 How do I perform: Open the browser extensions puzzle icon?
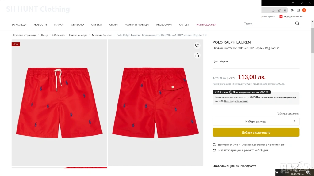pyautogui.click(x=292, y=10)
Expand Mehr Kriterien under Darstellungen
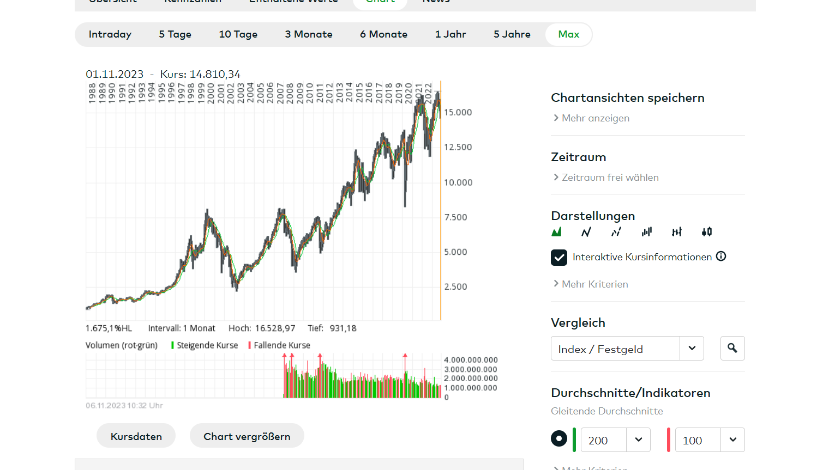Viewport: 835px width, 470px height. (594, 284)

------------------------------------------------------------

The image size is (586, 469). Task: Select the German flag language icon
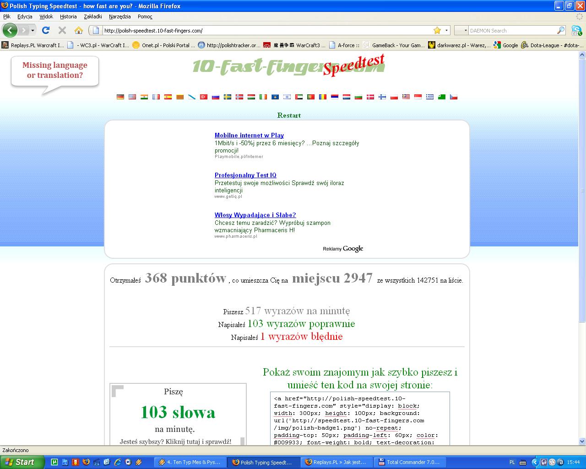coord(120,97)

------------------------------------------------------------

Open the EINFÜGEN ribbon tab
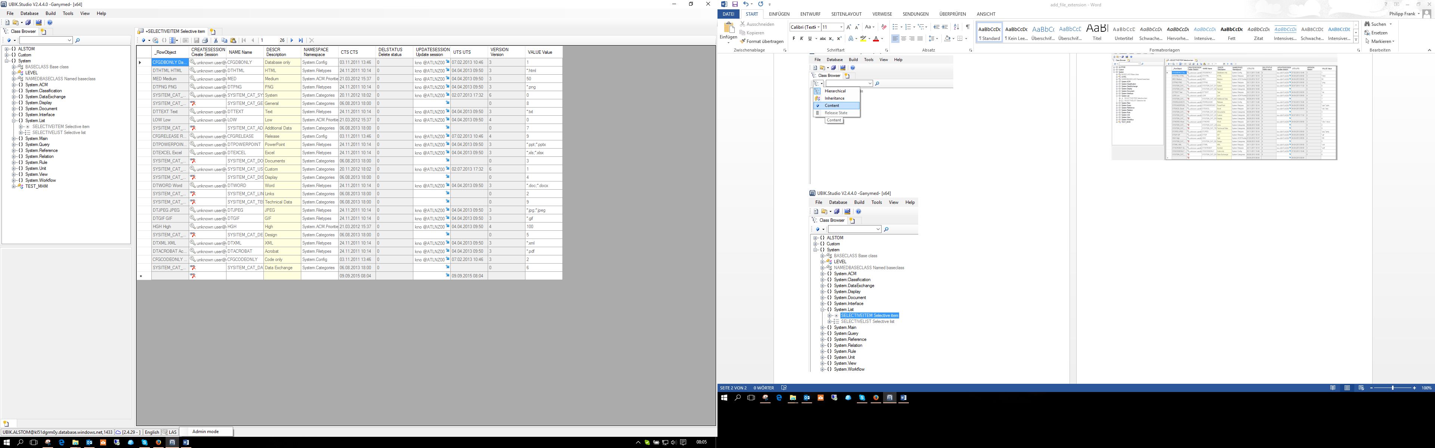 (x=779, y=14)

------------------------------------------------------------

● **BRIEF**:
Update the data between the lines holding "How do I perform: Open" and "Viewport: 835px width, 470px", inclusive, replacing "Expand" with "Show" and leaving everything else unchanged. Leave the pictures out of your answer.

● **WRITTEN SOLUTION**:
 How do I perform: Open the browser extensions puzzle icon?
pyautogui.click(x=292, y=10)
Show Mehr Kriterien under Darstellungen
Viewport: 835px width, 470px height. (594, 284)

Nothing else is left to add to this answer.